I write to you? Ah! do not think ill of me if I
keep a gleam of hope, and give one last sigh to happy life before I take
leave of it forever. I am in a hideous position. I feel all the inward
serenity that comes when a great resolution has been taken, even while I
hear the last growlings of the storm. When you went out on that terrible
adventure which so drew me to you, Armand, you went from the desert to
the oasis with a good guide to show you the way. Well, I am going out of
the oasis into the desert, and you are a pitiless guide to me. And yet
you only, my friend, can understand how melancholy it is to look back
for the last time on happiness--to you, and you only, I can make moan
without a blush.
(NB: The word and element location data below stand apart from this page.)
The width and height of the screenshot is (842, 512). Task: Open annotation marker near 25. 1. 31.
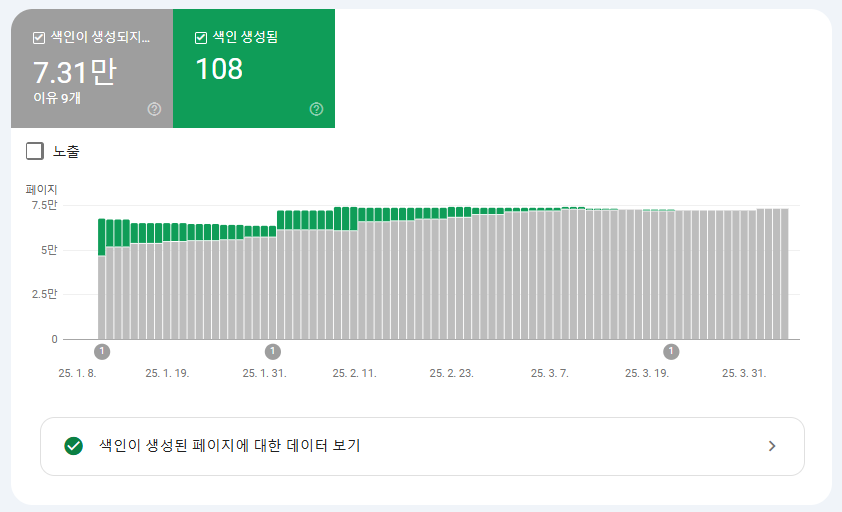273,352
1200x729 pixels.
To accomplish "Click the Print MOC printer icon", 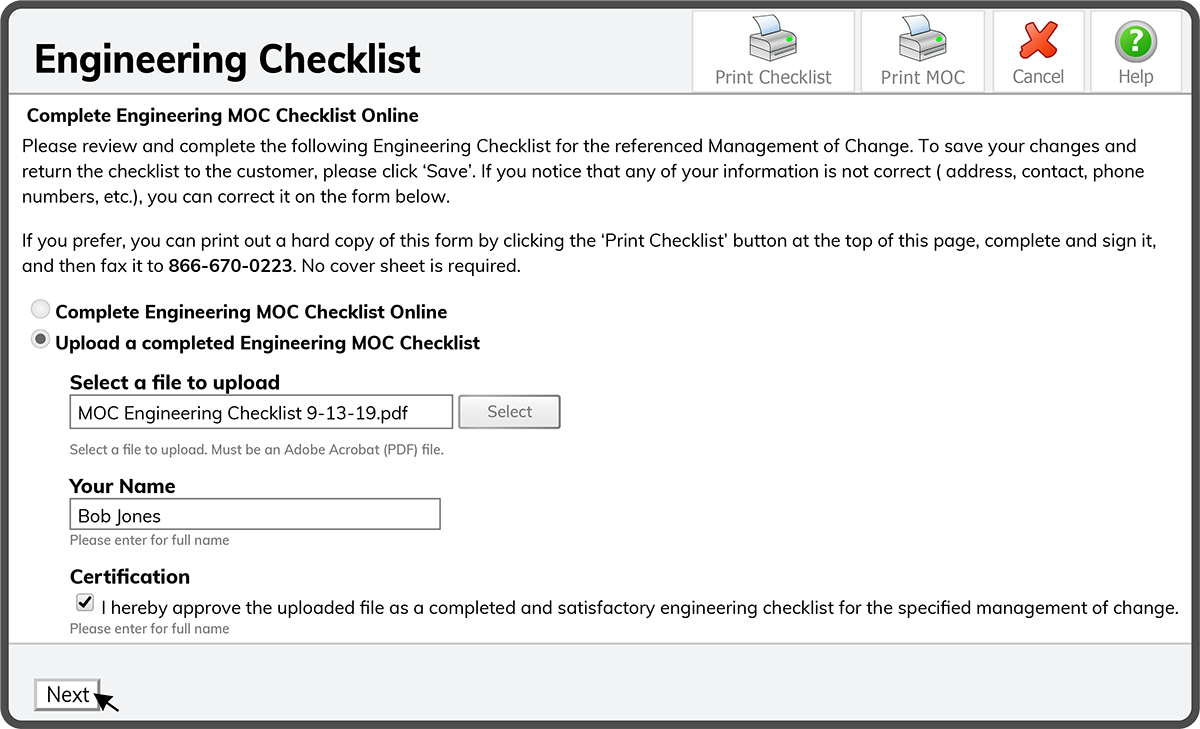I will [922, 40].
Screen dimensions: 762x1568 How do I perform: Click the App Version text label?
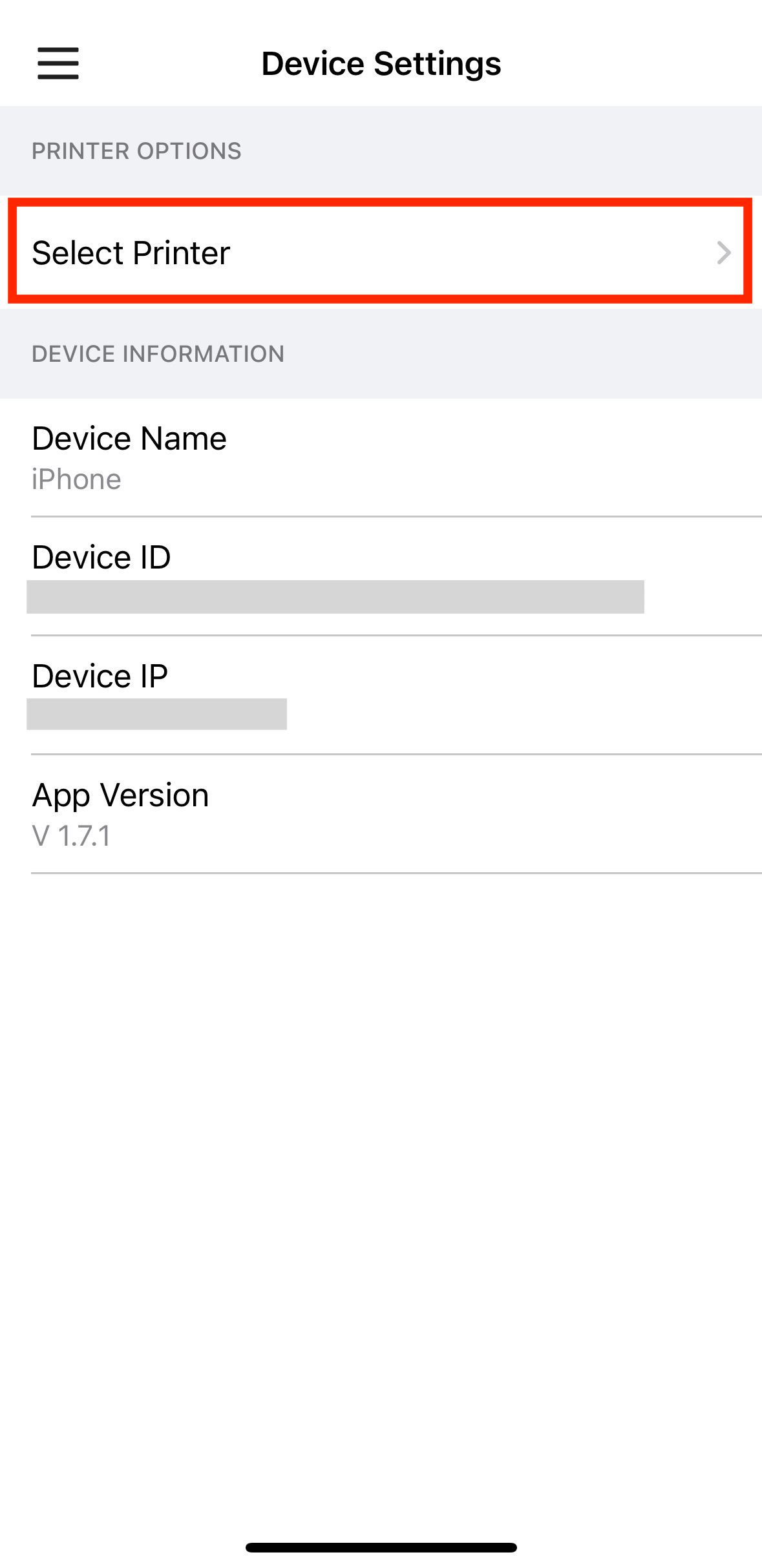pyautogui.click(x=121, y=796)
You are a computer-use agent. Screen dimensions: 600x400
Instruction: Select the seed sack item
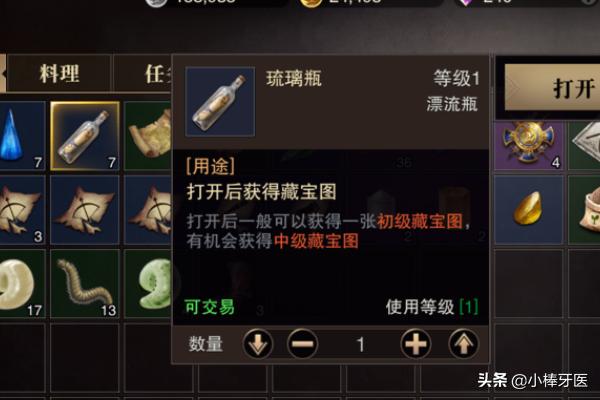tap(584, 210)
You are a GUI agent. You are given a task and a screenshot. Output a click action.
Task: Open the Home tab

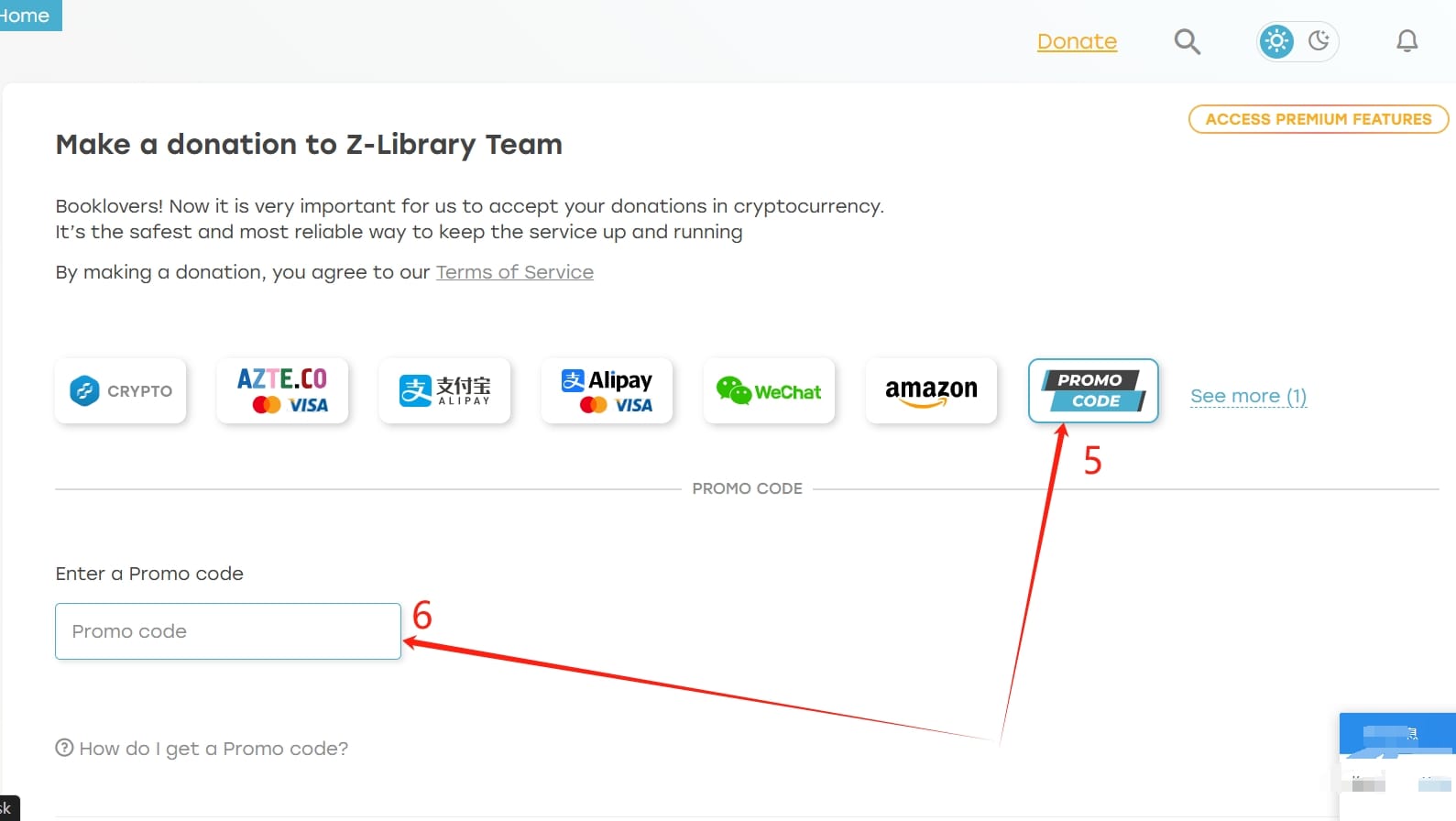pos(25,16)
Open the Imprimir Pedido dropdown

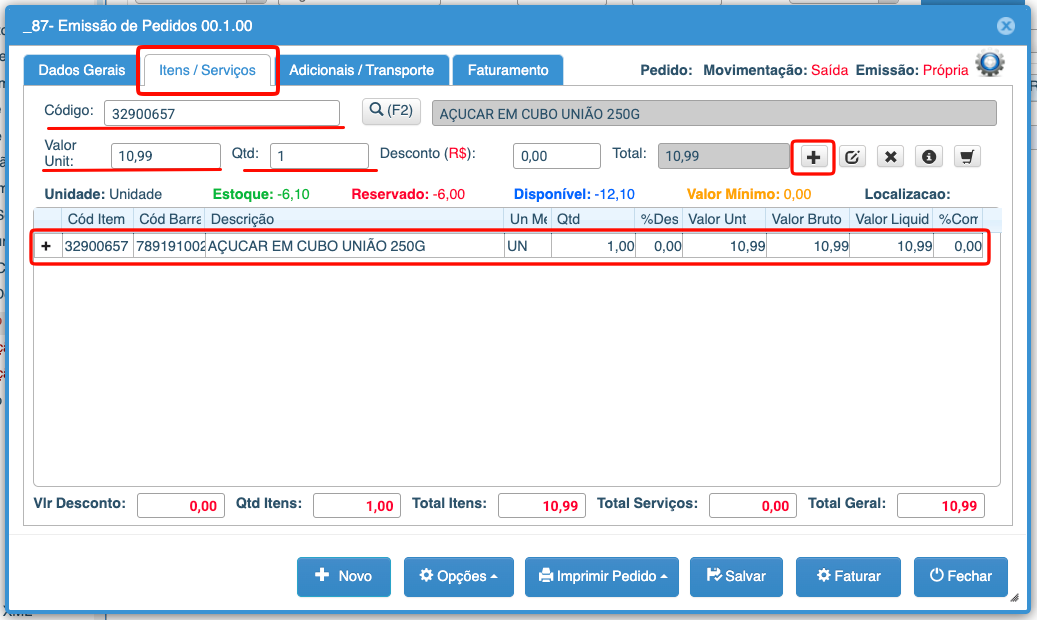pos(601,576)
If you grant my entreaty, I shall be happy; if you are
inexorable, I shall expiate the wrong that I have done. After all, it is
natural, is it not, that a woman should wish to live, invested with all
noble feelings, in her friend's memory? Oh! my one and only love, let
her to whom you gave life go down into the tomb in the belief that she
is great in your eyes. Your harshness led me to reflect; and now that I
love you so, it seems to me that I am less guilty than you think. Listen
to my justification, I owe it to you; and you that are all the world to
me, owe me at least a moment's justice.
"I have learned by my own anguish all that I made you suffer by my
coquetry; but in those days I was utterly ignorant of love. _You_ know
what the torture is, and you mete it out to me! During those first eight
months that you gave me you never roused any feeling of love in me. Do
you ask why this was so, my friend? I can no more explain it than I can
tell you why I love you now. Oh! certainly it flattered my vanity that I
should be the subject of your passionate talk, and receive those burning
glances of yours; but you left me cold. No, I was not a woman; I had
no conception of womanly devotion and happiness. Who was to blame? You
would have despised me, would you not, if I had given myself without
the impulse of passion? Perhaps it is the highest height to which we
can rise--to give all and receive no joy; perhaps there is no merit in
yielding oneself to bliss that is foreseen and ardently desired. Alas,
my friend, I can say this now; these thoughts came to me when I played
with you; and you seemed to me so great even then that I would not have
you owe the gift to pity----What is this that I have written?